Which are worse? PubMed metadata or CrossRef metadata?

Tough call, eh? :-)

Given a DOI, CrossRef's OpenURL won't give you any author except the first author, and won't give you the end page of an article. In other words, it won't give you enough information to create a citation for a paper.

And PubMed? PubMed will give you all the authors, though it truncates them all to two initials. If you want the full journal name, you will have to capitalise it yourself, which isn't trivial to do automatically (e.g. "Journal of the american chemical society"); if you want the journal abbreviation, you will have to insert the periods yourself, which again isn't quite trivial (it's not just a question of sticking a period in front of everything in sight).

My favourite thing of all about PubMed is that even where a paper is in PubMed and where the paper has a DOI, the DOI mightn't be in PubMed (e.g. doi://10.1016/j.jmb.2003.08.006 and PMID 14499606). Nice. This last one means that to get PubMed metadata relating to that DOI, you need to first look up CrossRef, and then use that metadata (i.e. journal, year, volume and startpage) to look up PubMed.

So, which do I think is worse? CrossRef - but only because it doesn't give enough information to create a citation.

9 comments:

Anonymous said...

Just to note, we (CrossRef) actually often have the additional author metadata, it just isn't currently returned via the OpenURL interface.

And this is a request that we are getting fairly often, so we are working on changing it. I can't give you an ETA yet, but when it is changed, we'll post to the CrossTech blog.

Noel O'Boyle said...

That's great to hear. And don't forget to consider the endpage - most journals also require the endpage in citations. With these in place, a lot of useful tools could be built, e.g. for validating citations in papers - this would benefit both journals and authors.

Chuck Koscher said...

CrossRef's openurl resolver now supports a third non-standard parameter which will return a more verbose XML response.

format=unixref

The help information at www.crossref.org/openurl has also been updated

Noel O'Boyle said...

I haven't tested unixref in general, but for the OpenURl example
it seems that the endpage is now included. Great!
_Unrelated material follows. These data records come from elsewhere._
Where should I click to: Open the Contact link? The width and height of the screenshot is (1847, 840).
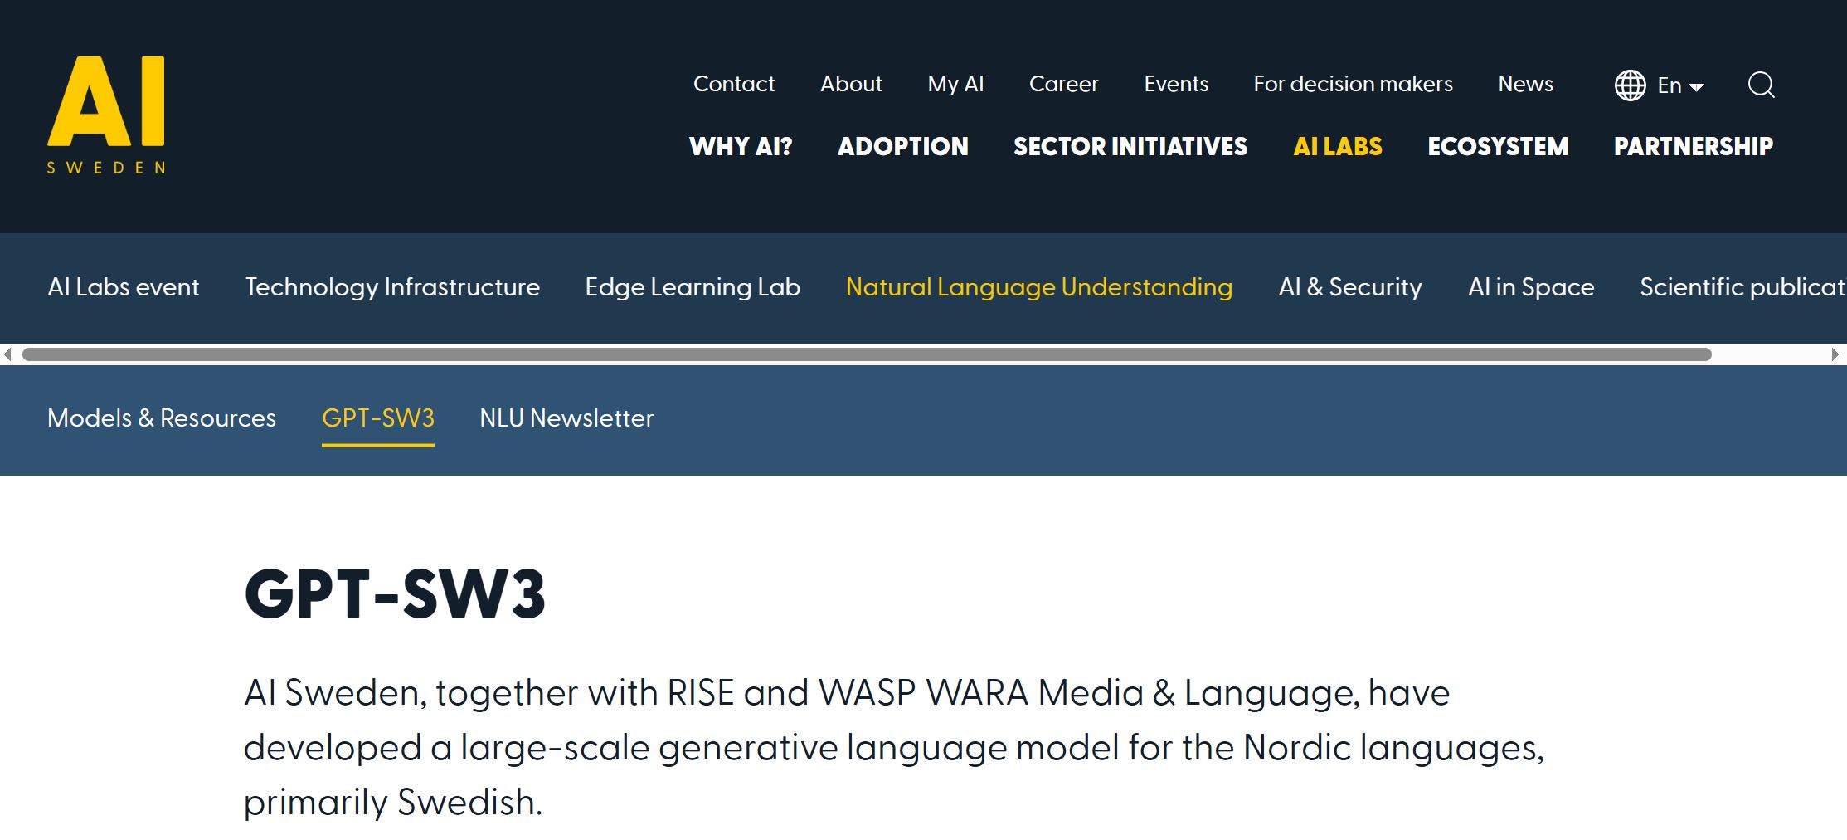733,84
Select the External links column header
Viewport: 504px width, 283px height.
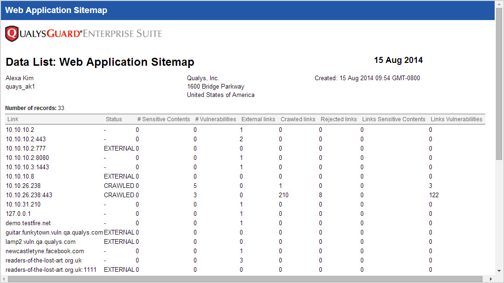pos(258,119)
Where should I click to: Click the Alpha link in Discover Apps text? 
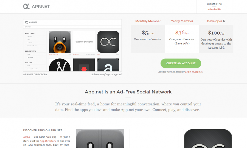click(x=26, y=137)
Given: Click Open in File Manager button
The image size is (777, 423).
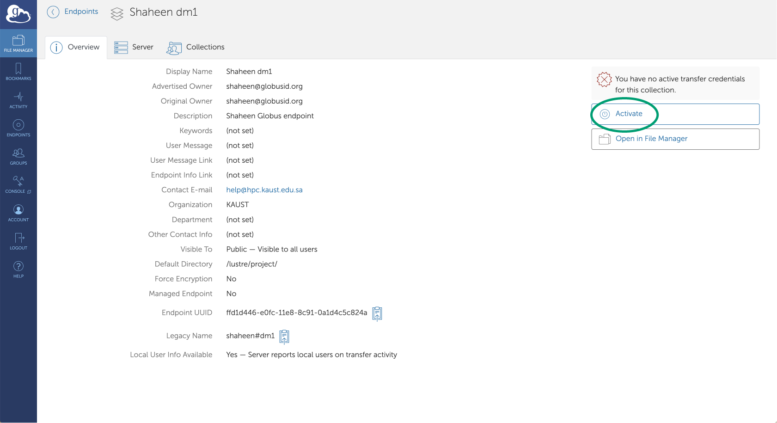Looking at the screenshot, I should tap(675, 139).
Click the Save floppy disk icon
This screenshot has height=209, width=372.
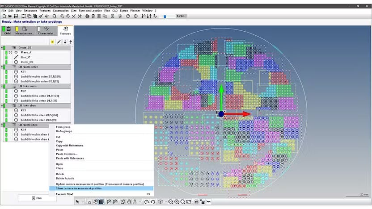click(16, 16)
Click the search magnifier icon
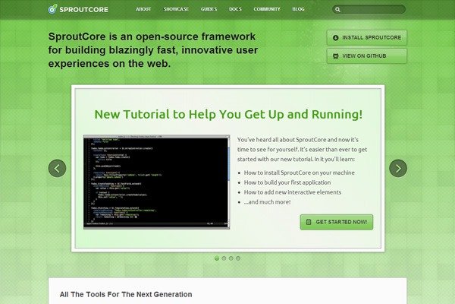Screen dimensions: 455x304 (338, 11)
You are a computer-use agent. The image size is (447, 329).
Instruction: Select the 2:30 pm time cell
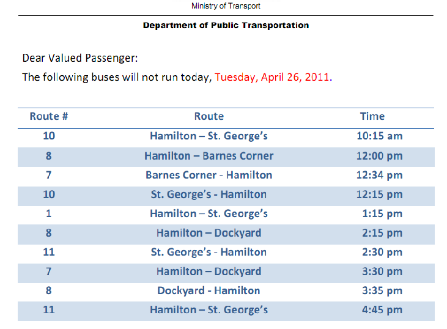[382, 252]
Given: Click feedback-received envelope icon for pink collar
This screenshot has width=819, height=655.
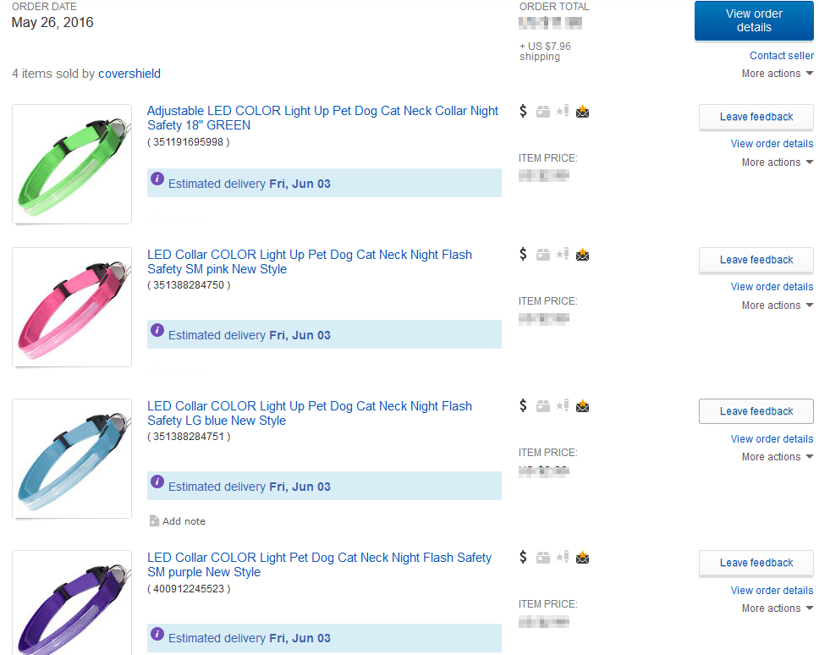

For the record, it still only has the first author (there should be two), and the journal abbreviation given is identical to the full journal title (I don't know whether this is a bug, or expected behaviour).

Chuck Koscher said...

Okay... now the disclaimer.

This format returns exactly what the publisher deposited will CrossRef. So if they only gave us one author instead of a full listing it is not a 'bug' its a bad practice.

Likewise for journal title abbreviations. However, some publishers don't actually advocate one abbreviation over another and as such won't deposit one with CrossRef.

Dave Bradley said...

I reckon my concept of a PaperID created at the author end using a standard algo and then deposited on a distributed OA/OS system at the time of first creating the paper could circumvent all the problems with DOI, openURL, CrossRef etc.

No doubt it will bring with it its own issues, but I haven't thought of any yet. I just need to find someone with the programming skills and a current insider's view of being a journal author to help make it a reality.

Dave Bradley

Noel O'Boyle said...

@chuck: The journal abbreviation isn't really important, but is there any chance you could start hassling publishers to give CrossRef the full author lists? Without that information, the metadata is still somewhat hobbled. There isn't even any way to know whether there is just a single author, or whether the other authors have been omitted.

Sigh...and I was sure that you guys, at least, must have all the data.

tompasley said...

Hi Noel,
I'm just wondering what you're using to extract the data from PubMed and CrossRef xml?

cheers,

Tom

Noel O'Boyle said...

In order of specificity, I use Python, ElementTree and code like that in this file.